Can you name a single colony where metropole built nuclear power stations, developed heavy industry, shipbuilding, space and military industries? I mean, apart from USSR's "colonies".
The idea of providing infrastructure (ports, railways, telegraph) for Africa and other colonized parts of the world is a common trope in British, French, Belgian and countless other pro-colonial narratives, used to depict the subjugation of people as a benevolent gift of progress. Thank you, massa.
Only if you are willing to ignore the facts that don't fit into your model. Namely specific triggers for Putin's actions like 2008's NATO declaration of imminent NATO membership for Georgia and Ukraine and American involvement in 2014 coup. [0] Or many years of Putin's warnings accompanying NATO expansion.

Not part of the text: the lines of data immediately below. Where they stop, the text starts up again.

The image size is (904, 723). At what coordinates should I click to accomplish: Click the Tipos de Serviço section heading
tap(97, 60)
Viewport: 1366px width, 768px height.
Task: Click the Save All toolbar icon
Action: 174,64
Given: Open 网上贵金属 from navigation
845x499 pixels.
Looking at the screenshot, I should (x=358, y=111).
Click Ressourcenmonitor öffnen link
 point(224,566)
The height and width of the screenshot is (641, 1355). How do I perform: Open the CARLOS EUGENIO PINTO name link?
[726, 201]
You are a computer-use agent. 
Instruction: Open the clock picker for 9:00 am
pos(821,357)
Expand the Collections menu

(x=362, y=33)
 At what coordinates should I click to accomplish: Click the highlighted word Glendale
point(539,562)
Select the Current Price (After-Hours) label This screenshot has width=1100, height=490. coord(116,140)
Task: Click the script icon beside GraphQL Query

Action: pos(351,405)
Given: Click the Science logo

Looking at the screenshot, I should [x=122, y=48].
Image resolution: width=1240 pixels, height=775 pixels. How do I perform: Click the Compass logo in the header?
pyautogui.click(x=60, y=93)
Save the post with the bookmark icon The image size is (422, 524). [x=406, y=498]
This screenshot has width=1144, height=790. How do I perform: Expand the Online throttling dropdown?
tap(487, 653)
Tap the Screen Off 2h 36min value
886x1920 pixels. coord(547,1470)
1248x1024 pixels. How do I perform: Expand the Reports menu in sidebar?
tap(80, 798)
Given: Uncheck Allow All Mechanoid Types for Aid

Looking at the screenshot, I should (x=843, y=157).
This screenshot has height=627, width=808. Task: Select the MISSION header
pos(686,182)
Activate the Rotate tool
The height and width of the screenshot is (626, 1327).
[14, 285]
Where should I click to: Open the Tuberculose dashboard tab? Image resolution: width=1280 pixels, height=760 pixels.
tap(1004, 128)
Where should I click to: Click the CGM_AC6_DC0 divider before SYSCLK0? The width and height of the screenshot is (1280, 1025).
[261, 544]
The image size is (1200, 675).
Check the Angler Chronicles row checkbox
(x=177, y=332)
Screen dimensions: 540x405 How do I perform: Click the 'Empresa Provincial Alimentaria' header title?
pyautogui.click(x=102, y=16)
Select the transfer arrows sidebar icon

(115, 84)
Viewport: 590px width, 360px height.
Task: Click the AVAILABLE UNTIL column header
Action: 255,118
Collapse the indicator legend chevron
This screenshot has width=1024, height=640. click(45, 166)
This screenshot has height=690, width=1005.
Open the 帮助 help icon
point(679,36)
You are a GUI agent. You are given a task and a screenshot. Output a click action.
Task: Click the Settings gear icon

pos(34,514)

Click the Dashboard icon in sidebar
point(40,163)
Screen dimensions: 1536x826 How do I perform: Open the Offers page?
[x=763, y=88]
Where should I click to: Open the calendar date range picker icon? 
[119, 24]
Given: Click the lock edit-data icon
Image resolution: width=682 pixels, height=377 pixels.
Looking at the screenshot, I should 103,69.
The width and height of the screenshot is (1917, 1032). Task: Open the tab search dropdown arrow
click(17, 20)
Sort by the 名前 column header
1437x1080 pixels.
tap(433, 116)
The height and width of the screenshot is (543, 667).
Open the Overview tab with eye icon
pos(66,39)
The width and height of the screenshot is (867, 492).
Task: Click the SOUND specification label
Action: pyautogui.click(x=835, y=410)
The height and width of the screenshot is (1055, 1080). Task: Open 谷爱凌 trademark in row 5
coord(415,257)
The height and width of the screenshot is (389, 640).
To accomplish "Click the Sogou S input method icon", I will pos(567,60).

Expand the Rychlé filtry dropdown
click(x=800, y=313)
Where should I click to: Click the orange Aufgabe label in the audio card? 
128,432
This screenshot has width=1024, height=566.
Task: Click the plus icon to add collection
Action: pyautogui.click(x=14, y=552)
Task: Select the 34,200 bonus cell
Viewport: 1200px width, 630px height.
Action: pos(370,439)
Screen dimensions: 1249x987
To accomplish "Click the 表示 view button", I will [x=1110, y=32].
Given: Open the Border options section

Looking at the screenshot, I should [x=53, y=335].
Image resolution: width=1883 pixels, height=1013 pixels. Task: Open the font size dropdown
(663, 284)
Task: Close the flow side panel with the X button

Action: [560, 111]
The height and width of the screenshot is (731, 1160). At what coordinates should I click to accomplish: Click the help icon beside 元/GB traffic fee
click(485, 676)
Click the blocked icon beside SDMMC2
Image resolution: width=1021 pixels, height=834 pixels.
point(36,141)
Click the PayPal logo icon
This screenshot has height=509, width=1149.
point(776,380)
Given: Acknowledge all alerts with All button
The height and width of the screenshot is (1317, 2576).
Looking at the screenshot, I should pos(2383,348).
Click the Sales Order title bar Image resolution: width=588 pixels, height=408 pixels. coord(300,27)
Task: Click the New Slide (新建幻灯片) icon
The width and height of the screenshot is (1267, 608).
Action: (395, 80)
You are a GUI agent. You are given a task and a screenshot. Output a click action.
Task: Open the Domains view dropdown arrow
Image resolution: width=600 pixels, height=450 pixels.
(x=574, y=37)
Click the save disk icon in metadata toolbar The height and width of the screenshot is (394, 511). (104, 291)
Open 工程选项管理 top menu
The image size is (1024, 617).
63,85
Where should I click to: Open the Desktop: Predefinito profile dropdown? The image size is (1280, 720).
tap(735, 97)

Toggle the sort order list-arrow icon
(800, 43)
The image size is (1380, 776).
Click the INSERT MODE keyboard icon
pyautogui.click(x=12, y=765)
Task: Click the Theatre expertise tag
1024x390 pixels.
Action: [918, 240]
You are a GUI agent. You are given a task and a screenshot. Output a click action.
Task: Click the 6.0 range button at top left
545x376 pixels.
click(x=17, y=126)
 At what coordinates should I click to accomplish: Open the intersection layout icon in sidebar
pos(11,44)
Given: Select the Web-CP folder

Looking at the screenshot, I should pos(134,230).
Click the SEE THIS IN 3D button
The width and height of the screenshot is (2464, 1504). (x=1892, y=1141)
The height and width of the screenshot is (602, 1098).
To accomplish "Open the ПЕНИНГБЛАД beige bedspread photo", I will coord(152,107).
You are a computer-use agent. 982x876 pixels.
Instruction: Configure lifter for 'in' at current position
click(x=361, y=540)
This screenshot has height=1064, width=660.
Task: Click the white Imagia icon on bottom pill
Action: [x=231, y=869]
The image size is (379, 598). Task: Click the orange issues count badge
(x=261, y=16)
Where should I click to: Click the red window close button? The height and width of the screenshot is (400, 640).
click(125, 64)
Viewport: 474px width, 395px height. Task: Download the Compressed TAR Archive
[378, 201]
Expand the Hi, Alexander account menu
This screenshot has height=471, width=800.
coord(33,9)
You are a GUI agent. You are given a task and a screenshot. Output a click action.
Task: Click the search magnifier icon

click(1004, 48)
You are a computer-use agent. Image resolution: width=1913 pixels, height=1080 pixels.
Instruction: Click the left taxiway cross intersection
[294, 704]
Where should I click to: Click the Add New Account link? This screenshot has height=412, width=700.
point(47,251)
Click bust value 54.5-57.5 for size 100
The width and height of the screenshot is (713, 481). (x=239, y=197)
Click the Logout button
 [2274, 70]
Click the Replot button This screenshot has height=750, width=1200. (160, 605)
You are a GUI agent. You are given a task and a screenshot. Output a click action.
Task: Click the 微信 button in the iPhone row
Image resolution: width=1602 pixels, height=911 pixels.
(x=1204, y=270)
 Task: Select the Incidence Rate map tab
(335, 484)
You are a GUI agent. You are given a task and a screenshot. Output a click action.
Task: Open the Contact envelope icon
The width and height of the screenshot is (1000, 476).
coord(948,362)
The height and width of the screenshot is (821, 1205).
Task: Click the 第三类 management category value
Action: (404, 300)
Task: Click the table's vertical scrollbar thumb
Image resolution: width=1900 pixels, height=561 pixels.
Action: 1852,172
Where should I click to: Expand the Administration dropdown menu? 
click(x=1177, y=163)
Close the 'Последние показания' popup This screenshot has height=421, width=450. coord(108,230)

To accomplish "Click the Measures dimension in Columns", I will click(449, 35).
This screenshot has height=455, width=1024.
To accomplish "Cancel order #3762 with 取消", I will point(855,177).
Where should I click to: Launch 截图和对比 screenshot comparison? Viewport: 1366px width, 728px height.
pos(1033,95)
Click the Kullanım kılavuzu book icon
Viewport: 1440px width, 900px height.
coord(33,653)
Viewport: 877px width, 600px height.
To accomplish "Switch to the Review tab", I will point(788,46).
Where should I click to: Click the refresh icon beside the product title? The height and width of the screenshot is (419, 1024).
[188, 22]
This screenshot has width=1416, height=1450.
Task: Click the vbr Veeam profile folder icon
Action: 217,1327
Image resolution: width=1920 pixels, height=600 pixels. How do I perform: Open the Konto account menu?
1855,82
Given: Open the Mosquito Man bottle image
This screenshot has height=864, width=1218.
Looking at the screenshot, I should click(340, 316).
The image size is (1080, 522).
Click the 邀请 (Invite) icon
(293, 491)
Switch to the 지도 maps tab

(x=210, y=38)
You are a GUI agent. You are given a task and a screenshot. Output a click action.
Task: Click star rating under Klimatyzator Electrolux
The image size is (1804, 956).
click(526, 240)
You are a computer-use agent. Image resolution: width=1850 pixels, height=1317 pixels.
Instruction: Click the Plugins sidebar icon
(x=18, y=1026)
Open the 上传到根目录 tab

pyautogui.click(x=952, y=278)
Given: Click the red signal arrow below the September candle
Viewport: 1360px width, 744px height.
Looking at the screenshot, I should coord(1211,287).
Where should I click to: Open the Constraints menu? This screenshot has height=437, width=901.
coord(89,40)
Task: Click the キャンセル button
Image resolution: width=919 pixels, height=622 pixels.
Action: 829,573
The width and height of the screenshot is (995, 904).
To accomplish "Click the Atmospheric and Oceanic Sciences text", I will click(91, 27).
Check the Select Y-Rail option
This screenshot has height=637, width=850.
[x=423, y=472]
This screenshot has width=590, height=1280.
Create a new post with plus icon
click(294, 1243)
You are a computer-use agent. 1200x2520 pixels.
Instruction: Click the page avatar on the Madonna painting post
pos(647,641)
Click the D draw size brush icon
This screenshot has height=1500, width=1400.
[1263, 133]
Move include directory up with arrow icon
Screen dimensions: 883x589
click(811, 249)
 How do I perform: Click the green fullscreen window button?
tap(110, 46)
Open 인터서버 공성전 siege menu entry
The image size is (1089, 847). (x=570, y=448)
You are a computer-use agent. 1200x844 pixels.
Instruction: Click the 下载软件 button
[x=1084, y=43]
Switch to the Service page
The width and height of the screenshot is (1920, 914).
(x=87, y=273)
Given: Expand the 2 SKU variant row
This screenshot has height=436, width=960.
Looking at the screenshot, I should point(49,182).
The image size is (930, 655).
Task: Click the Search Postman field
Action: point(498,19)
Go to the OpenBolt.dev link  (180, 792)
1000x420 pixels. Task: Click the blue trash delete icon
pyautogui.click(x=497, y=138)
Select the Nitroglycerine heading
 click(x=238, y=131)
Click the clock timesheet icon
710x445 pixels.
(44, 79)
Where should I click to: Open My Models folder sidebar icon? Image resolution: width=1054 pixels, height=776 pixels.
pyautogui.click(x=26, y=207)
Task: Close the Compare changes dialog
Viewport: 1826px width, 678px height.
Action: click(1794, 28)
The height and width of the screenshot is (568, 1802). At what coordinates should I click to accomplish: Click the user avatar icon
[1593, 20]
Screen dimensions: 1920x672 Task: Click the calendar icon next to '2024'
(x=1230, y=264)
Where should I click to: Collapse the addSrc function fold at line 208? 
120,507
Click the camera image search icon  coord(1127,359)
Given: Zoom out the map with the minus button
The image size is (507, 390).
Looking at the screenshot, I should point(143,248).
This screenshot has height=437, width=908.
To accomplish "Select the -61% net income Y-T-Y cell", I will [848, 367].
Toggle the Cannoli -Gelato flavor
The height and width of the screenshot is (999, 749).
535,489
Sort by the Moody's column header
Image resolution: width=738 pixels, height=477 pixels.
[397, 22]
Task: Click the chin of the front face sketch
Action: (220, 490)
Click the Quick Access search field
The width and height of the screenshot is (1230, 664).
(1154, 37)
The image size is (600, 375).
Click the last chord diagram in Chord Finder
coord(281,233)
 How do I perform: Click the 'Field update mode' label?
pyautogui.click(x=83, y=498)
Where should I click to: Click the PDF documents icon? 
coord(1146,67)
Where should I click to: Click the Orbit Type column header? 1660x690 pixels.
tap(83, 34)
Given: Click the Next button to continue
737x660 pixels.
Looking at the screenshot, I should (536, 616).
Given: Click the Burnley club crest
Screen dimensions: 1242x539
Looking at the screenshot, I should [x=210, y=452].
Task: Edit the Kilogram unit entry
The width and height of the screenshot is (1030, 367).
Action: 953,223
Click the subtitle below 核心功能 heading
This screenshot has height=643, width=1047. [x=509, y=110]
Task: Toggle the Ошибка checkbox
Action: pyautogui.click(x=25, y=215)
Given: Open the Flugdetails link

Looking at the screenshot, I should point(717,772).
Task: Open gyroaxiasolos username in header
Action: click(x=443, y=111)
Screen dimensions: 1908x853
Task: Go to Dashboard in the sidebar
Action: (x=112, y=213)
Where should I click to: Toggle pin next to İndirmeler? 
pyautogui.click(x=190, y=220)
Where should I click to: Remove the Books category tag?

"A war machine benefits him domestically"
No, it doesn't. Otherwise there would'be been no need for all the restrictions on the access to information, freedom of speech and assembly in Russia.
"Also: Turkey. Chechnya. Putin responds to force by backing off. "
Chechnya? You are confusing Putin with "democratic" Eltsin, West's drunken darling. Putin started and won the second Chechen war.
As for Turkey, there was no fundamental reason to start a war with Turkey. It wasn't expanding its military infrastructure towards Russian borders and supporting anti-Russian coups in Russia's neighbours.